Start of Listed records

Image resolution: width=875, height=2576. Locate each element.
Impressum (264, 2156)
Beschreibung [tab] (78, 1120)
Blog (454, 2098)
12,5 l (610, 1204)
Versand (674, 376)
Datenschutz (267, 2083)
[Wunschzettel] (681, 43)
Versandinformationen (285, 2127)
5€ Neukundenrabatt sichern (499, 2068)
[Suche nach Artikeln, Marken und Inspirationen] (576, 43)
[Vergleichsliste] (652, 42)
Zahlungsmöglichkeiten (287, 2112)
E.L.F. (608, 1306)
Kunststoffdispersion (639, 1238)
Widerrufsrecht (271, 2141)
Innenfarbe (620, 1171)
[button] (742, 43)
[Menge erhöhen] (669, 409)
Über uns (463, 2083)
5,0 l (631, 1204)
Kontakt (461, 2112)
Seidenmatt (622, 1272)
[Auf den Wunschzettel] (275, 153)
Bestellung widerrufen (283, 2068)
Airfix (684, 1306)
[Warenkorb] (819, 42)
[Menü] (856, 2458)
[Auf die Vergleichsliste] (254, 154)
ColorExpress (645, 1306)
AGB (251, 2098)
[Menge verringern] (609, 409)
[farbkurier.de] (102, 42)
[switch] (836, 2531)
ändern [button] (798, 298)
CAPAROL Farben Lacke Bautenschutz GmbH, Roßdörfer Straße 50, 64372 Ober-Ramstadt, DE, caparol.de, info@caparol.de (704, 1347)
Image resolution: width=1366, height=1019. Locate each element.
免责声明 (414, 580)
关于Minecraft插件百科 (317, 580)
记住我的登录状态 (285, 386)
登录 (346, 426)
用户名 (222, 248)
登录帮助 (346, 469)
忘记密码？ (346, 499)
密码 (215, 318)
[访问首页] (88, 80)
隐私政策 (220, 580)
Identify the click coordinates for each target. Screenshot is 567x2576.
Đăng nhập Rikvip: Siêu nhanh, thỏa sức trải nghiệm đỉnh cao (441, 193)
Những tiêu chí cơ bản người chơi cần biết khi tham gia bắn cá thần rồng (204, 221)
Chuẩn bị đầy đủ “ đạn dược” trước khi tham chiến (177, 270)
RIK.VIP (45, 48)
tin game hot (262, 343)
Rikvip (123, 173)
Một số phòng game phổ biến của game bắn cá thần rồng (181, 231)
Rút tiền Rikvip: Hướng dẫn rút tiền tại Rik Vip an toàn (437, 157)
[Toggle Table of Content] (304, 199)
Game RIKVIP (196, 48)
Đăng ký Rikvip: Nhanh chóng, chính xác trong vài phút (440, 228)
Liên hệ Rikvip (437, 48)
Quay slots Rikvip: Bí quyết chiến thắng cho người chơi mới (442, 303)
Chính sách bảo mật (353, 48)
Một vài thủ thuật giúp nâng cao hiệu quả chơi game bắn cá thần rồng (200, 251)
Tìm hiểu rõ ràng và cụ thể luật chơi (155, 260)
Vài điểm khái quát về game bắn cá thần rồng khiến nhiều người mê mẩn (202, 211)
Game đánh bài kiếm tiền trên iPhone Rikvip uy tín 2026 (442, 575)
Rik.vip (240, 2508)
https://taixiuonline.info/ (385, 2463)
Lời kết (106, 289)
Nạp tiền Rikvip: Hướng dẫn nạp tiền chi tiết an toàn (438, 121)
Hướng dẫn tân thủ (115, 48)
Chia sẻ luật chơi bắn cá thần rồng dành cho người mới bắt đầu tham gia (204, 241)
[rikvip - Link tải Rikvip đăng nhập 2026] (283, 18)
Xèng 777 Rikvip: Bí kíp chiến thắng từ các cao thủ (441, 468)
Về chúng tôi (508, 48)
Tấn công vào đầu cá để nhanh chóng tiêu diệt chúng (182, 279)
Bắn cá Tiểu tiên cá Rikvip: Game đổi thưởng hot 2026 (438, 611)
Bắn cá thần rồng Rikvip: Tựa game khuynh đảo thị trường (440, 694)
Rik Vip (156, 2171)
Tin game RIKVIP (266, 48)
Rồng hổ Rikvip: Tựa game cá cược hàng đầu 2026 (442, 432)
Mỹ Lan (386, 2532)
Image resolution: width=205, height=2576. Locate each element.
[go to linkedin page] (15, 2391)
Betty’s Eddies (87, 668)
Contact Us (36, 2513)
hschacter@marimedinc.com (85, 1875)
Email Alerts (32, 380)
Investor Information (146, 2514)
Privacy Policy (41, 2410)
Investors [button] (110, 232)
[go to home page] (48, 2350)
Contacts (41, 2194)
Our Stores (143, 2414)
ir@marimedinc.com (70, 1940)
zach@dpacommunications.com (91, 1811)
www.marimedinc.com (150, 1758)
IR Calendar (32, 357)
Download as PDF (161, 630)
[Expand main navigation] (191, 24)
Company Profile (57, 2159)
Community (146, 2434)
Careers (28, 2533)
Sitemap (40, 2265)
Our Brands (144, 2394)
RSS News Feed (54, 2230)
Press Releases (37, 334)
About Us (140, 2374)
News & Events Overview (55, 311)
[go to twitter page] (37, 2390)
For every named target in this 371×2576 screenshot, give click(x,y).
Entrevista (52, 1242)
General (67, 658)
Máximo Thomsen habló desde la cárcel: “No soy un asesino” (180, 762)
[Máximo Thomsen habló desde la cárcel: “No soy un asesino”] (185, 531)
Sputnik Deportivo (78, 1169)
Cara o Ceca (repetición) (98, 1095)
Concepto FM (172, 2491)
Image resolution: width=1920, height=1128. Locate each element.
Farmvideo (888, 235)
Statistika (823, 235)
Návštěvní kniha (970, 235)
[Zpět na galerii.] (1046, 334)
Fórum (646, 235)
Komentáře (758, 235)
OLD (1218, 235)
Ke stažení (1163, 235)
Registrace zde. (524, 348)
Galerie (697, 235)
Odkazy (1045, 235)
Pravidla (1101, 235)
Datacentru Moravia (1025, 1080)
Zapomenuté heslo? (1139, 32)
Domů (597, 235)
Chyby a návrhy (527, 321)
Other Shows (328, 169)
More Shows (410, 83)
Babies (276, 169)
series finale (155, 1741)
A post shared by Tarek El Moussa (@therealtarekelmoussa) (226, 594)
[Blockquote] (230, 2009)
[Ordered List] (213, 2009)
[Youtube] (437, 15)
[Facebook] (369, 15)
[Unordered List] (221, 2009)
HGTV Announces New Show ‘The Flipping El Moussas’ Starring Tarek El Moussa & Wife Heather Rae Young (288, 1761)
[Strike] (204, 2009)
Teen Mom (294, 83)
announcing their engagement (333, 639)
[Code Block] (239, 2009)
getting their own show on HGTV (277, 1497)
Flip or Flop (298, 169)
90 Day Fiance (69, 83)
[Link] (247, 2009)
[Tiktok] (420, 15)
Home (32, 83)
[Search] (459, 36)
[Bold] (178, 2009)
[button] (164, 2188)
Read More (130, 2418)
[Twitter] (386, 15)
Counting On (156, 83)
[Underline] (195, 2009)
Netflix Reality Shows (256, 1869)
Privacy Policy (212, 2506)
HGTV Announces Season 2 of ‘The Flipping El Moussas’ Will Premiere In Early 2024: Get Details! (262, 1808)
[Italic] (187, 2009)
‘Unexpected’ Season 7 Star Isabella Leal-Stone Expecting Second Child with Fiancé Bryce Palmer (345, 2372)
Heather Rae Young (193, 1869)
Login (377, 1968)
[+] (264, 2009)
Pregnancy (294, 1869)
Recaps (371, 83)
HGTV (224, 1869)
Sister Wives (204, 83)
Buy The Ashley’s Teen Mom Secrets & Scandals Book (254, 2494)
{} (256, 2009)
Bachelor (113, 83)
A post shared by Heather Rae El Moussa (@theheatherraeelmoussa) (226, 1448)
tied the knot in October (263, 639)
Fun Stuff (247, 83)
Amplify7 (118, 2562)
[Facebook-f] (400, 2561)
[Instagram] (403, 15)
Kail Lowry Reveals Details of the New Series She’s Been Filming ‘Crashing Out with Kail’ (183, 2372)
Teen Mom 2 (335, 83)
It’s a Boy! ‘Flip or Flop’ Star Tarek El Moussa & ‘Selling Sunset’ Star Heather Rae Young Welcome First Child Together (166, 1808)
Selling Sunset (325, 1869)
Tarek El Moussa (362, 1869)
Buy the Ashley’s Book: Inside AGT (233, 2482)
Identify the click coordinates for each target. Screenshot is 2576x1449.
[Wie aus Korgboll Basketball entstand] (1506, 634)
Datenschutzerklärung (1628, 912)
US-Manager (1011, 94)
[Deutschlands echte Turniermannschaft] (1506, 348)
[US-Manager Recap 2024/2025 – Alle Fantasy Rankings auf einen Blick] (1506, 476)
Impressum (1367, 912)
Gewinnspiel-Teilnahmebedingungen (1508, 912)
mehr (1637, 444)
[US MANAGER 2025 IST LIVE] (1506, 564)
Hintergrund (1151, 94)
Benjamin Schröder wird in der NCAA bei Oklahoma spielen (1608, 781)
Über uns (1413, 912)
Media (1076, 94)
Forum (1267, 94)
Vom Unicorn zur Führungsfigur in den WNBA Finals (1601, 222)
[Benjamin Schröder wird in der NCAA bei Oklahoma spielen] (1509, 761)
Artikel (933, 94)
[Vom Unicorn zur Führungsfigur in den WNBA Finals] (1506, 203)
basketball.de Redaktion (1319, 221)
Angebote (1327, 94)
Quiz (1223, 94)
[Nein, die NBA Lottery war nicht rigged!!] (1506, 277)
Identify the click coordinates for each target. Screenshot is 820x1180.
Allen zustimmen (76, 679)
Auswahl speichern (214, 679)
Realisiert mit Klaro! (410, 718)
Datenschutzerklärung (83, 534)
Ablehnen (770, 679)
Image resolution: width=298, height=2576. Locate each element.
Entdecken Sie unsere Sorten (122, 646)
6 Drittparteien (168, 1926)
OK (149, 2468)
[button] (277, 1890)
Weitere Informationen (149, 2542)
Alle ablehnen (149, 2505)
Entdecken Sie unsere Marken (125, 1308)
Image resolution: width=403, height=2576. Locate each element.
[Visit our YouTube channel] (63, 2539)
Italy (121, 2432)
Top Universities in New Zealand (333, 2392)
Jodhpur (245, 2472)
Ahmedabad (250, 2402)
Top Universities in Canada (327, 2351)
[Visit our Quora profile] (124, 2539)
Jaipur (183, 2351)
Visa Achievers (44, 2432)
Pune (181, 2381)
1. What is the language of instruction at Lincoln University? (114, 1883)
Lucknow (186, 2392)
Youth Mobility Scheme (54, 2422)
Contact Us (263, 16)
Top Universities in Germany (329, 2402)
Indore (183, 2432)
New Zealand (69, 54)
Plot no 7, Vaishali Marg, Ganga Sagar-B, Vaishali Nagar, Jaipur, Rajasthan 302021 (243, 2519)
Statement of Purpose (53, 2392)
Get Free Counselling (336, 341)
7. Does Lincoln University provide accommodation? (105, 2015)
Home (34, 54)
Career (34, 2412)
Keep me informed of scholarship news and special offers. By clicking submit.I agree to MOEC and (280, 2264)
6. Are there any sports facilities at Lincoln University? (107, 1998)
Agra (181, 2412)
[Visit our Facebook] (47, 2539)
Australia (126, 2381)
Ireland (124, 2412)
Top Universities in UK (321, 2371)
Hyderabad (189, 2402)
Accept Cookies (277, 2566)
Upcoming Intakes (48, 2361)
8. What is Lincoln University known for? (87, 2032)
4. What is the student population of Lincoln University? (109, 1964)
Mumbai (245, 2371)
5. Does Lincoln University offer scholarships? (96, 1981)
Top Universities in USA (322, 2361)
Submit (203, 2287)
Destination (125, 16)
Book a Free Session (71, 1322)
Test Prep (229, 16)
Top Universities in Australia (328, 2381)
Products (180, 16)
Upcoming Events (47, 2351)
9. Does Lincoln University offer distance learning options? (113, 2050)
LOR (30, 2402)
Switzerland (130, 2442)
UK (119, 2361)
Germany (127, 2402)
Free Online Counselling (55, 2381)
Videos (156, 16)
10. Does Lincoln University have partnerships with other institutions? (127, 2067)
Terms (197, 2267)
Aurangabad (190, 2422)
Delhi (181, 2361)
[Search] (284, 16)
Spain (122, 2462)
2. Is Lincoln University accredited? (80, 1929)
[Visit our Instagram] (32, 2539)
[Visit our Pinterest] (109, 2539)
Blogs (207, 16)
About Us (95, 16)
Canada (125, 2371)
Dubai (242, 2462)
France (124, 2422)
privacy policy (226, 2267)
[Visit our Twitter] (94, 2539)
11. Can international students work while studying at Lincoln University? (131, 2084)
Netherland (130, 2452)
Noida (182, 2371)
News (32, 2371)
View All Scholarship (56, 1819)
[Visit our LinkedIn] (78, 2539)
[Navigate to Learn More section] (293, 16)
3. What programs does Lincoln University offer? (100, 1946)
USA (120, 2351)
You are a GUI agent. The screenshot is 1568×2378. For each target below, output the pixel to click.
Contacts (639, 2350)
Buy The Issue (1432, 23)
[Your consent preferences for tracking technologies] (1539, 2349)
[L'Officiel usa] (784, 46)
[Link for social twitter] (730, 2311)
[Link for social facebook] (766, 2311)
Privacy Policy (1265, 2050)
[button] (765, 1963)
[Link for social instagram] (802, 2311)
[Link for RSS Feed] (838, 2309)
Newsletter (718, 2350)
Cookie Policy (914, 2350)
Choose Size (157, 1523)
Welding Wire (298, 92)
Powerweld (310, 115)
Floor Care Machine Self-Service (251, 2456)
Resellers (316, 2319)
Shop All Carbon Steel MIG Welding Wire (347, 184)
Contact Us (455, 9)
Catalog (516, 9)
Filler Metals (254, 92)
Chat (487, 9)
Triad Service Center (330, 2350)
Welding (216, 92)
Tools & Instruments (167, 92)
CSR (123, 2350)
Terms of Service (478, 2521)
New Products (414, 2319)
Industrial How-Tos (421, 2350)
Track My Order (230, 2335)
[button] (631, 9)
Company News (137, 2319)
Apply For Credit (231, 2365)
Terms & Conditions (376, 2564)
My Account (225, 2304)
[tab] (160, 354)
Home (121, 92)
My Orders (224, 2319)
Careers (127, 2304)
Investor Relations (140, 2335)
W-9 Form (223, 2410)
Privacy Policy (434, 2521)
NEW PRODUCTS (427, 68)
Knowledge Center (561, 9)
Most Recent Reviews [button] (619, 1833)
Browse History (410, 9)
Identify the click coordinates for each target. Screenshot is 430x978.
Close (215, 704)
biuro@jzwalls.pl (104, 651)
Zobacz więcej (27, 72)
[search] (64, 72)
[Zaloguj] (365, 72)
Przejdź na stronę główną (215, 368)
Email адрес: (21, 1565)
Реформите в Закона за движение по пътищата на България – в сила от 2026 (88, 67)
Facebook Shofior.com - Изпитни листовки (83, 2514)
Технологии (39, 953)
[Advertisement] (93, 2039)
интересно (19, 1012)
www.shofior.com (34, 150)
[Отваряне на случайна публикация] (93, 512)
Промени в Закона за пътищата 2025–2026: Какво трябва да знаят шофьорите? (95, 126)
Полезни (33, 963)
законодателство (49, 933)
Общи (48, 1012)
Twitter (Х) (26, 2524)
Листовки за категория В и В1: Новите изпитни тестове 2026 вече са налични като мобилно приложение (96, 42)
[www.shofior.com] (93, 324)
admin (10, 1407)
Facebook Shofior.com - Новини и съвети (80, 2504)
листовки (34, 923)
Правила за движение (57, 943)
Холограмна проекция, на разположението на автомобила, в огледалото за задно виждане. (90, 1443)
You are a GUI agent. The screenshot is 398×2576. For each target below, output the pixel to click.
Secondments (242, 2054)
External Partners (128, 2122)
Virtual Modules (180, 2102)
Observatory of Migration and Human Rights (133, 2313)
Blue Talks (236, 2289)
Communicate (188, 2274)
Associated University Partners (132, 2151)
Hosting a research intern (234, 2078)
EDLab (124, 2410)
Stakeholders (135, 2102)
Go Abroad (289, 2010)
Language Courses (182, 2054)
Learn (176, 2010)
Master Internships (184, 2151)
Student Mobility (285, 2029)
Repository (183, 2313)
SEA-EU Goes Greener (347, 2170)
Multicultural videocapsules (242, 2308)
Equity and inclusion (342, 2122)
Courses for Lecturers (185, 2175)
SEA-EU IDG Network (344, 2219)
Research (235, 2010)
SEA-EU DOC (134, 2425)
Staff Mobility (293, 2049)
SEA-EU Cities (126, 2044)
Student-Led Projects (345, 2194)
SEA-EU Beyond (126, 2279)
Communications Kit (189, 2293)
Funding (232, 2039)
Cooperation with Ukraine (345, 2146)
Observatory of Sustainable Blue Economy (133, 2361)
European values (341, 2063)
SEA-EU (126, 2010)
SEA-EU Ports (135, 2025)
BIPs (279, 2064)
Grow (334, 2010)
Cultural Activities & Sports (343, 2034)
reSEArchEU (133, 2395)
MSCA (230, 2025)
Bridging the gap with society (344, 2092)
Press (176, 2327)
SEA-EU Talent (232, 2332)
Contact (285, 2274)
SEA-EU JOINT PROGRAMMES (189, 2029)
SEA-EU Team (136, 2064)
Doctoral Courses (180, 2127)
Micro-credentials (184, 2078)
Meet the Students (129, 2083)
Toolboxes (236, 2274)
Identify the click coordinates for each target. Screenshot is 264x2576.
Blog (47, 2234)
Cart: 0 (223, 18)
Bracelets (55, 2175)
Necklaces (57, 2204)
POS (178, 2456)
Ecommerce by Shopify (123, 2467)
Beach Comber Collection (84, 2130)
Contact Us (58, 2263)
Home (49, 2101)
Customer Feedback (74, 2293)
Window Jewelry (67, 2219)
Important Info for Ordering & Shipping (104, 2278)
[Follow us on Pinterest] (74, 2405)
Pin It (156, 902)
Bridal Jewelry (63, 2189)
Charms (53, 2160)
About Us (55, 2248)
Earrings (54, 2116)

End of Listed records

Action item -> In the listing above, find the line with "Flip or Flop (298, 169)" and the line with "[Italic] (187, 2009)". Output those two lines and every line between them, exactly as written.

Response below ->
Flip or Flop (298, 169)
90 Day Fiance (69, 83)
[Link] (247, 2009)
[Tiktok] (420, 15)
Home (32, 83)
[Search] (459, 36)
[Bold] (178, 2009)
[button] (164, 2188)
Read More (130, 2418)
[Twitter] (386, 15)
Counting On (156, 83)
[Underline] (195, 2009)
Netflix Reality Shows (256, 1869)
Privacy Policy (212, 2506)
HGTV Announces Season 2 of ‘The Flipping El Moussas’ Will Premiere In Early 2024: Get Details! (262, 1808)
[Italic] (187, 2009)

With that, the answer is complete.